# 60cm New Setup. Low Tech Suggestions!



## hensintheshed (5 Jun 2010)

Hi all! im currently piecing together all the bits needed for a new 60cm setup. I have used tetra complete (in a yellow tub) before and florapol clay powder substrate and would prefer one that doesnt need to be capped with gravel or sand this time round.

Has anyone got any suggestions for a low budget substrate. I have been looking into Akadama but dont have all the dry ferts to treat it first!!

Cheers James


----------



## nayr88 (5 Jun 2010)

Hey 

I was after the same, didn't want to cap the substrate, you obviously want something cheap and in a 60cm that's pretty easy, 1 10L bag of colombo flora base will do it, its looks great is loaded with goodness haha and apparently keeps ph stable is good for shrimp ect.
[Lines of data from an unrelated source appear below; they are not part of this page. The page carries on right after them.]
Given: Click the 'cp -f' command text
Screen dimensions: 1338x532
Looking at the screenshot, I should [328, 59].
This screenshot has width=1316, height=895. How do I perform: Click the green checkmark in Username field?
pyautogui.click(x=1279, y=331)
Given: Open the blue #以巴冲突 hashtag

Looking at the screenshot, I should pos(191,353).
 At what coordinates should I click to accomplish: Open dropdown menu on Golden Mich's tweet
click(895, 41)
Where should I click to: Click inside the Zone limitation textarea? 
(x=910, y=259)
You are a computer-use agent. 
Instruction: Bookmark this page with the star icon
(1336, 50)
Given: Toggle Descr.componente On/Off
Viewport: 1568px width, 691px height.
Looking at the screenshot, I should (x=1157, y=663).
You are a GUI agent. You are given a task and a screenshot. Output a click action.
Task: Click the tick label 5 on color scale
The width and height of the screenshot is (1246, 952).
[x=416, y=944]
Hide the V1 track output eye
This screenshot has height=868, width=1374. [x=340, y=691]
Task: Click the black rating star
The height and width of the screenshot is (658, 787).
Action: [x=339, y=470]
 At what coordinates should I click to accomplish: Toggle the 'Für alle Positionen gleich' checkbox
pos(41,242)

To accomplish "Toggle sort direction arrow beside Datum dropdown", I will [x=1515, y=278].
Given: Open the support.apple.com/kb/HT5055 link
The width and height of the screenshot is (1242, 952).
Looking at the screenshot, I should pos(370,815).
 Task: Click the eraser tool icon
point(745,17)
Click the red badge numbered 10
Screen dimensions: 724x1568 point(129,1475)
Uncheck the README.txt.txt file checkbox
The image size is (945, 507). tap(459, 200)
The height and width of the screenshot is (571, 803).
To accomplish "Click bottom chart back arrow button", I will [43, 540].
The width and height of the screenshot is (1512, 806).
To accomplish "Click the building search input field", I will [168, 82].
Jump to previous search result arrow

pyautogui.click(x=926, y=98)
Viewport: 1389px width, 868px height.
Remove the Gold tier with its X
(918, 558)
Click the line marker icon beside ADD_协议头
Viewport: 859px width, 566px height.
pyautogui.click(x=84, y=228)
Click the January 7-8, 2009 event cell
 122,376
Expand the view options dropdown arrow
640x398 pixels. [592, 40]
I think this is the one to have if you havnt got the money to treat akadamia you won't have ada money haha

Colombo flora base all the way


----------



## verchap (7 Jun 2010)

seachem flourite gets my vote, seeing as its warm outside washing it is almost a pleasure too.


----------



## hensintheshed (20 Jun 2010)

Cheers for the comments, I used aqua essentials and chose Oliver Knotts nature soil! I was going to go for the colombo flora base but changed my mind at the last minute lol


----------